Dann werden auch Tränen, Schmerzen, Leid und Tod vor der Herrschaft Gottes weichen müssen. Es ist gut, wenn wir uns daran erinnern lassen, daß wir diese neue Welt noch nicht haben, sie ist immer noch eine kommende Welt. Auch das Gericht Gottes, von dem unmittelbar nach unserem Predigttext die Rede ist, können wir nicht unterschlagen. Uns kann nicht geholfen werden, ohne daß zwischen Gott und uns alles bereinigt und in Ordnung gebracht ist. Gott läßt uns noch warten. Er wirbt um uns und arbeitet an unserem inneren Neuwerden. Wir müssen einsehen, daß wir aus eigener Kraft nichts ändern können in dieser Welt. Im Gegenteil: Wir sind ja gerade im Verursachen von Tränen groß!

Aber wir können auch an das denken, was wir nicht unbedingt verschuldet haben, wie etwa Krankheit und Schmerzen. Wie viele Geduldsproben werden doch von kranken Menschen verlangt! Wie oft gibt es ein Entbehren und Sehnsucht nach Menschen und Dingen und einer Änderung der Verhältnisse! Wir leiden an anderen Menschen. Die uns zu schaffen machen. Und wir leiden auch an unserem eigenen Unvermögen und Scheitern.
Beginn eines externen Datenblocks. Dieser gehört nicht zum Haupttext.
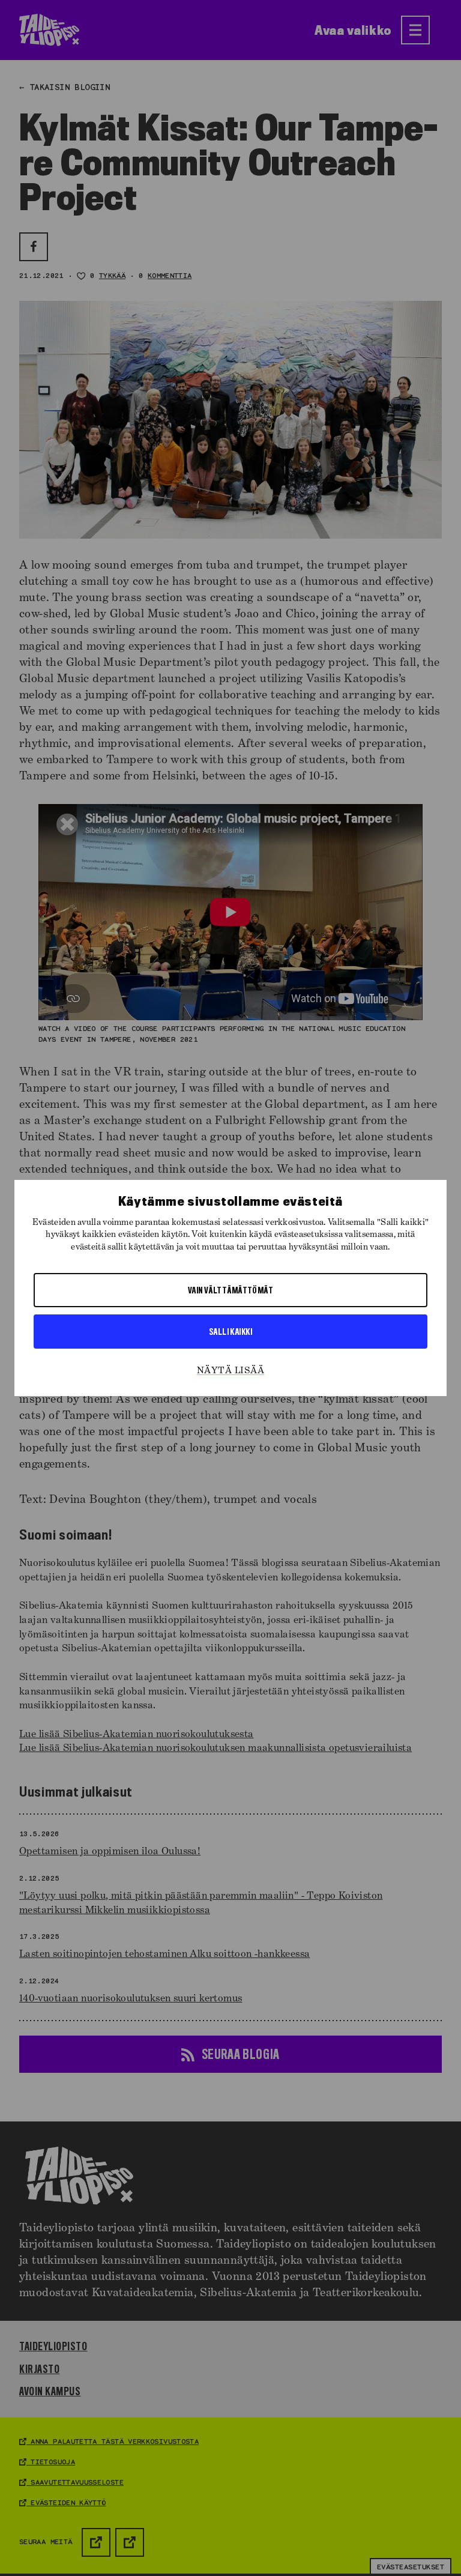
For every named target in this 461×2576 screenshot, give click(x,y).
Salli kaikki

Gott aber will uns das alles abnehmen. Wir sollen das Leiden der Welt nicht nur im Glauben durchstoßen und innerlich überwinden, sondern es soll ganz aus der Welt geschafft werden, wirklich weggeräumt und beseitigt. Die erneuerte Welt soll durch keine Gefahr und durch kein Böses mehr bedroht sein. Selbst das Meer, die das Leben der Menschen bedrohende Macht, soll nicht mehr sein. Die Möglichkeit und die Gefahr des Zusammenbruchs des ganzen Weltgebäudes werden ausgeschaltet. Der Mensch wird ganz in Ruhe und Frieden leben können.

„Wer überwindet, der wird das alles erben!“ heilt es am Schluß. Wer Sieger bleibt in den Anfechtungen, durch die Menschen und Christen hindurchmüssen, der wird Anteil haben an der kommenden Welt Gottes. Er wird jetzt schon von Herzen froh werden können. Fröhlichsein kann man nicht kommandieren. Aber wer sich über Gott und seine guten Gaben freut, der hat eine bleibende Freude, während die Lust an allem anderen einmal zu Ende geht.
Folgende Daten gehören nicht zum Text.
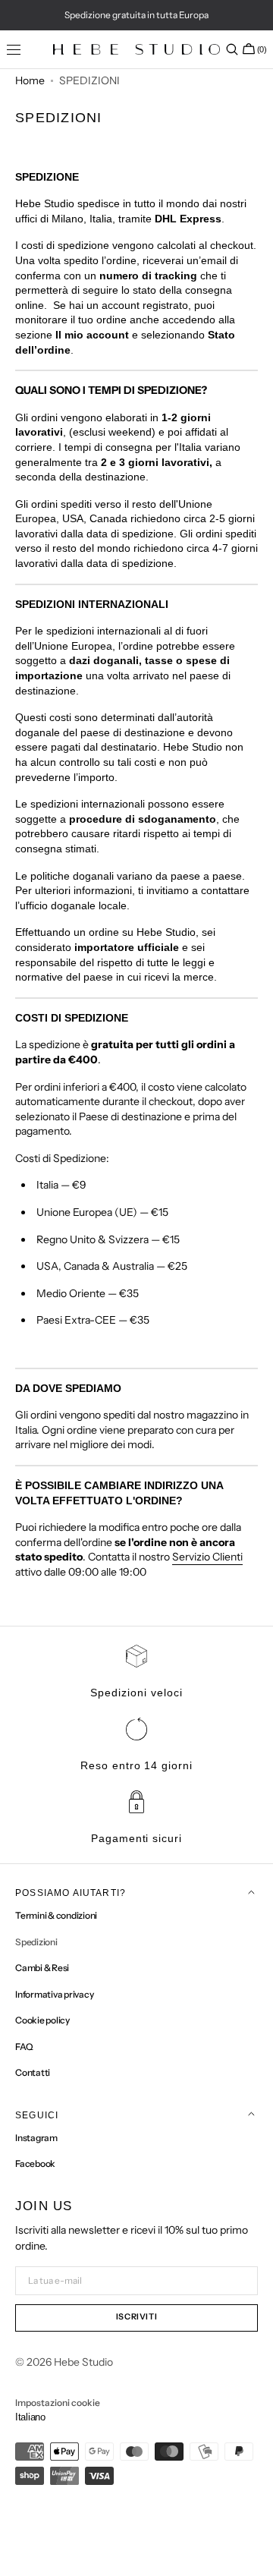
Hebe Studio (83, 2362)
Deswegen brauchen wir der bunten Welt, die uns umgibt, nicht untreu zu werden. Paul Ger­hardt hat in seinem Lied: „Die güldne Sonne“ auch seine Freude über den schönen Sonnenschein zum Ausdruck gebracht. Aber für ihn wurde die Morgensonne zum Gleichnis für die künftige Welt Gottes (besonders im letzten Vers).

Auch uns könnten der Anblick unserer Sonne und die Hoffnung auf die künftige Sonne zur Freude ermuntern. Wir sind der Welt das Zeugnis schuldig: „Christen sind fröhliche Leute“. Gewiß machen wir uns auch Sorgen mit den anderen, leiden wie sie und kämpfen wie sie. Aber wir bleiben dabei fröhlich und getrost, weil wir in Jesus unsere wahre Sonne haben.